How do I use Amazon Elastic Filesystem (EFS) with Artifactory HA

Artifactory High Availability (HA) in AWS may use S3 for scalable storage or Amazon's Elastic File System (EFS) may be implemented for an NFS filestore. Designing for EFS implementation must take into account certain aspects of how EFS works.

This document explains how to use EFS's baseline performance and burst credit model towards achieving optimal performance using EFS with Artifactory HA. For more information about Amazon EFS, see What is Amazon Elastic File System?

Amazon EFS Performance Overview - Baseline and Burst Throughput

Throughput on Amazon EFS scales as a file system grows. A file system can drive throughput continuously at its baseline rate.  Additionally, Amazon EFS is designed to burst to high throughput levels for periods of time.

For full documentation on EFS performance, see Throughput Scaling in Amazon EFS.

Amazon EFS uses a credit system to determine when file systems can burst. Each file system earns credits over time at a baseline rate that is determined by the size of the file system, and uses credits whenever it reads or writes data. Whenever a file system is inactive or driving throughput below its baseline rate, the file system accumulates burst credits.

If your file system has no burst credits available, the I/O throughput is the baseline rate, until burst credits replenish.  The baseline rate may severely impact Artifactory performance.  Therefore, it is best practice to avoid needing burst credits at all, or very rarely, and instead be able to provide the entire needed throughput with the baseline throughput allocation.  You can monitor the balance by using Amazon CloudWatch metric for Amazon EFS.

How to avoid exceeding the burst credit balance?

For the best results, you must consider what your workload is and the capacity required to meet that performance. Take it this way: With more capacity, the higher your baseline and burst throughput.

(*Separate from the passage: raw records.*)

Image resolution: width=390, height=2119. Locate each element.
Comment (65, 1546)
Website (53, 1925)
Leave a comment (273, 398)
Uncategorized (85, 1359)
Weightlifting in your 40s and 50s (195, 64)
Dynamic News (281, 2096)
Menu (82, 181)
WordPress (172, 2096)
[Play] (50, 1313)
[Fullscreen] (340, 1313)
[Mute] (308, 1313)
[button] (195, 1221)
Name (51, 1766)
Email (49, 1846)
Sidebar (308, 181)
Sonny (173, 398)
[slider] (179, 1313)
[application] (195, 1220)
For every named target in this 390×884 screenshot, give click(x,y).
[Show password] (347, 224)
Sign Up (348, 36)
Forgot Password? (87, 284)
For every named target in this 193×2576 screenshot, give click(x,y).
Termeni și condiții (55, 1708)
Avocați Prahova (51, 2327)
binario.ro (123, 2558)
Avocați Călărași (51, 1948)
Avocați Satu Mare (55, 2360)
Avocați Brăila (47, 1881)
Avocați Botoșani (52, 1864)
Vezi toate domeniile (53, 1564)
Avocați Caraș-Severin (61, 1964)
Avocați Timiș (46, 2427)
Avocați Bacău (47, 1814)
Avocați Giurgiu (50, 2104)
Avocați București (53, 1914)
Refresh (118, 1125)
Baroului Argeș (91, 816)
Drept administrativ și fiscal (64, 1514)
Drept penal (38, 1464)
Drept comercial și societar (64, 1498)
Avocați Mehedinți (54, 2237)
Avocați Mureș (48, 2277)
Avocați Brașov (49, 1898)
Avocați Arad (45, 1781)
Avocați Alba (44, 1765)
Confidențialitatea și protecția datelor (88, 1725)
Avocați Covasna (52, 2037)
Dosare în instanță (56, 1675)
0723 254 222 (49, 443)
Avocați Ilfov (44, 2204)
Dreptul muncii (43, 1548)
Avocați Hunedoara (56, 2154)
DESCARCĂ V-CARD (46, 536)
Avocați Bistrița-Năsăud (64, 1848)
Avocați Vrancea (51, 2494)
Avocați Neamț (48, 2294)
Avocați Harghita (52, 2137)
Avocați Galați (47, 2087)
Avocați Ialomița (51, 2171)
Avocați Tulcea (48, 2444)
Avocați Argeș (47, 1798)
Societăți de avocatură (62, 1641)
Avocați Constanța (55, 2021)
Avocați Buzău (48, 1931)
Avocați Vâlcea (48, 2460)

Many JFrog Artifactory servers scale to the TiB range in storage, which is often ample performance for the use case. For smaller filestores however, the baseline throughput is quite low: 1 GiB of data is 50 KiB/s and scales linearly, per GiB, above that.  If your workload requires more throughput than what is provided by the baseline and burst model for your capacity described above, there are two options:

Adding capacity to the file system

You can add capacity to the file system to reach the base level of performance that you need. Adding capacity is fairly simple. Either upload a number of large artifacts to Artifactory, or add additional files of sufficient size in a directory on the EFS volume outside the filestore directory to boost your storage usage to the desired amount (if need be, with random files of arbitrary length). As your system scales up with increased storage use over time, you can bring these back down later. Note that some customers have had success with combining large storage/low transfer loads into the same EFS volume as the artifactory filestore. .  

Using local EBS caches

You can use local EBS caches  on Artifactory node instances. This option reduces workload on the EFS filestore, and the use of the burst credit balance.  Configure Artifactory to use a cache in EBS on each node. This local cache stores artifacts on each individual node and serve them directly to the client instead of pulling them from EFS. Each node may have duplicate cache entries (since any node can serve any request) but this greatly reduces the access to EFS. It's important to consider that this same mechanism can also be used to enhance performance if S3 is being used as the binary store. This method may allow you to utilize the bursting capability more often, but should still only be used when the baseline throughput is at a reasonable value. In particular, bear in mind that when a cache is implemented, it must FIRST be streamed into the cache at the EFS speed, and then sent out, so if the EFS is running very slow due to exhaustion of burst credit balance, this may result in client timeouts.

 

For example, if a file was downloaded 1000 times without a local cache, EFS would have the download activity of 1000 * filesize. But, with local cache enabled, it may end up being just 2 * filesize.  The EBS cache is recommended to be persisted (non-ephemeral), if you do not want to have to refill it when a new instance is created.  For more information about configuring a cachefs, see the notes on configuring the filestore in the binarystore.xml file.

 

Symptoms of inadequate throughput/exceeding the burst credit balance

Symptoms of inadequate storage design include ping delays (api/system/ping) and very slow download/upload process. The delays may show up as timeout errors or broken connections caused by client timeout disconnects in your Artifactory log.

 

Artifactory versions prior to 5.0 Implemented on S3 Storage

If you implemented Artifactory HA versions prior to 5.0 with S3 storage, you needed a cluster-wide write cache (called the eventual cache) to be implemented on a shared NFS mount. JFrog does not recommend EFS for this cache as it is typically low storage and high usage, which tends to exceed your burst credit balance quickly.  For Artifactory versions 5.0 and higher, the cache for an S3 implementation should be EBS local disk caches.